● **Records for this exercise**:
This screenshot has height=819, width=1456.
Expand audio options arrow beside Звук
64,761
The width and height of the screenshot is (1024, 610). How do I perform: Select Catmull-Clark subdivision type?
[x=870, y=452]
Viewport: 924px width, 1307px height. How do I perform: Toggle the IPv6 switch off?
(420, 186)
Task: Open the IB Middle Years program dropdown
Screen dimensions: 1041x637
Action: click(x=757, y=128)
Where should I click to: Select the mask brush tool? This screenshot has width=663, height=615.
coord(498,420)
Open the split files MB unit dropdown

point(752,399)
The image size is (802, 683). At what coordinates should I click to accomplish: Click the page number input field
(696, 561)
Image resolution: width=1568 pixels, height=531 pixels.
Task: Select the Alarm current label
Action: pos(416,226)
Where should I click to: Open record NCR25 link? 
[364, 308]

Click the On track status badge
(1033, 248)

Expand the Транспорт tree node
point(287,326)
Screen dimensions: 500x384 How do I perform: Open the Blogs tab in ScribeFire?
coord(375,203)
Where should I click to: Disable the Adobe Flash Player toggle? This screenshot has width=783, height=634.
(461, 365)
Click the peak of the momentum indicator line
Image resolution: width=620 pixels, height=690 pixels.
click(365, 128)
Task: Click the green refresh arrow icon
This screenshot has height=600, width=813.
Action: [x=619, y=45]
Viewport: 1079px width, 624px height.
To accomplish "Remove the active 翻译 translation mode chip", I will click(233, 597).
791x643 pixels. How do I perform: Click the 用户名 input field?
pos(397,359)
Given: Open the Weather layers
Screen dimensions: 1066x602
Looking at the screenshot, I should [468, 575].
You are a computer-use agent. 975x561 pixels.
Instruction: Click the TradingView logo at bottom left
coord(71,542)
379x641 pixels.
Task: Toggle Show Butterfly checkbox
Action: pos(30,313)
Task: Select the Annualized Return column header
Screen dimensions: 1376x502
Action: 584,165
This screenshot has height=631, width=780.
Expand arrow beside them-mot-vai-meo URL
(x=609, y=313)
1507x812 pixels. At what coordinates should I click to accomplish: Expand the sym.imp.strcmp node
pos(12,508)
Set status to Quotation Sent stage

● **To do**:
The response should hold only an exact repeat of the lines from the one with "Viewport: 1079px width, 624px height." to the final line of the listing above.

● **Result of the exercise**:
Viewport: 1079px width, 624px height.
To accomplish "Remove the active 翻译 translation mode chip", I will click(233, 597).
791x643 pixels. How do I perform: Click the 用户名 input field?
pos(397,359)
Given: Open the Weather layers
Screen dimensions: 1066x602
Looking at the screenshot, I should [468, 575].
You are a computer-use agent. 975x561 pixels.
Instruction: Click the TradingView logo at bottom left
coord(71,542)
379x641 pixels.
Task: Toggle Show Butterfly checkbox
Action: pos(30,313)
Task: Select the Annualized Return column header
Screen dimensions: 1376x502
Action: 584,165
This screenshot has height=631, width=780.
Expand arrow beside them-mot-vai-meo URL
(x=609, y=313)
1507x812 pixels. At what coordinates should I click to accomplish: Expand the sym.imp.strcmp node
pos(12,508)
Set status to Quotation Sent stage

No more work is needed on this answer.